TASK INPUT:
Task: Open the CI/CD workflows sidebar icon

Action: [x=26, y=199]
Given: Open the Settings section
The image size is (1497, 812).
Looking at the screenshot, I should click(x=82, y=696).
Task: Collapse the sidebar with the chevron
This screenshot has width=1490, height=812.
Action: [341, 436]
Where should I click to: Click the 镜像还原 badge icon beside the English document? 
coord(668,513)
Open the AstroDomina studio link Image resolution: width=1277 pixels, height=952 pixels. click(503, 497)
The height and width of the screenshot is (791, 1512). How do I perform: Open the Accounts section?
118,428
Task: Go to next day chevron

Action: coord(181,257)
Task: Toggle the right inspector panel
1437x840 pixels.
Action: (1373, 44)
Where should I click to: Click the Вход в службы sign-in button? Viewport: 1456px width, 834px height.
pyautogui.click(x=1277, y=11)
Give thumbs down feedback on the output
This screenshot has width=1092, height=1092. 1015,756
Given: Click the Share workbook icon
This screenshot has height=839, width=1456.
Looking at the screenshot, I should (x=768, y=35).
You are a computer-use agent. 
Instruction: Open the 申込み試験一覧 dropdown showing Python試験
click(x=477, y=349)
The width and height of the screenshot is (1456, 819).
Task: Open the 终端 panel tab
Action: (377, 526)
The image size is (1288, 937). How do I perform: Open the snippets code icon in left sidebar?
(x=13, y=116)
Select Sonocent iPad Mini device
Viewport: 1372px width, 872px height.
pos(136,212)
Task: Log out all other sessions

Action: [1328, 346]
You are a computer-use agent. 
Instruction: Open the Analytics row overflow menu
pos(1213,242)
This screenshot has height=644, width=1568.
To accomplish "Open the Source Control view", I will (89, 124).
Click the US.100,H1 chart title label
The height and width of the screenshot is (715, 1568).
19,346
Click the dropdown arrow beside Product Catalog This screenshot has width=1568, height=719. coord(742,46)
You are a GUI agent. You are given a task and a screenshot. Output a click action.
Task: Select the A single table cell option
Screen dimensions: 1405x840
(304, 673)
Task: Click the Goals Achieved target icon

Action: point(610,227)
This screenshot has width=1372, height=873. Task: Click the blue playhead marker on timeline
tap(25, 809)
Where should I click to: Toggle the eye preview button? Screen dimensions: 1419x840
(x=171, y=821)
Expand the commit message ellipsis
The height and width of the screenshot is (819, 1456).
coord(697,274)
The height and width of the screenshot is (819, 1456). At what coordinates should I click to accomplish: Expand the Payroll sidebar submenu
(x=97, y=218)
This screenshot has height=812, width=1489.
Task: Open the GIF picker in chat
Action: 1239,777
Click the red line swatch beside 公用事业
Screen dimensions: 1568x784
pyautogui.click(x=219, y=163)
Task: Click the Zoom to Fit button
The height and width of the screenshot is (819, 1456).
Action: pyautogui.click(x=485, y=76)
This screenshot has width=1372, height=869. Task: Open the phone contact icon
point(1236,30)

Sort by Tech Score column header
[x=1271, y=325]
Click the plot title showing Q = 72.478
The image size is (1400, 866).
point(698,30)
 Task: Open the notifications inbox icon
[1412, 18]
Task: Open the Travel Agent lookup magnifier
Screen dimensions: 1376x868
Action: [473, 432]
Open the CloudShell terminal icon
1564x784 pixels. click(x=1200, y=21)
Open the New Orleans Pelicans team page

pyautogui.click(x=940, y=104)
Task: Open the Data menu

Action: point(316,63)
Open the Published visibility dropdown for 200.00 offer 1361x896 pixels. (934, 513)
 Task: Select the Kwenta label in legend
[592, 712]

PROBLEM DESCRIPTION:
Scan the lines above for "title" and state how many match, nothing more.

RESPONSE:
2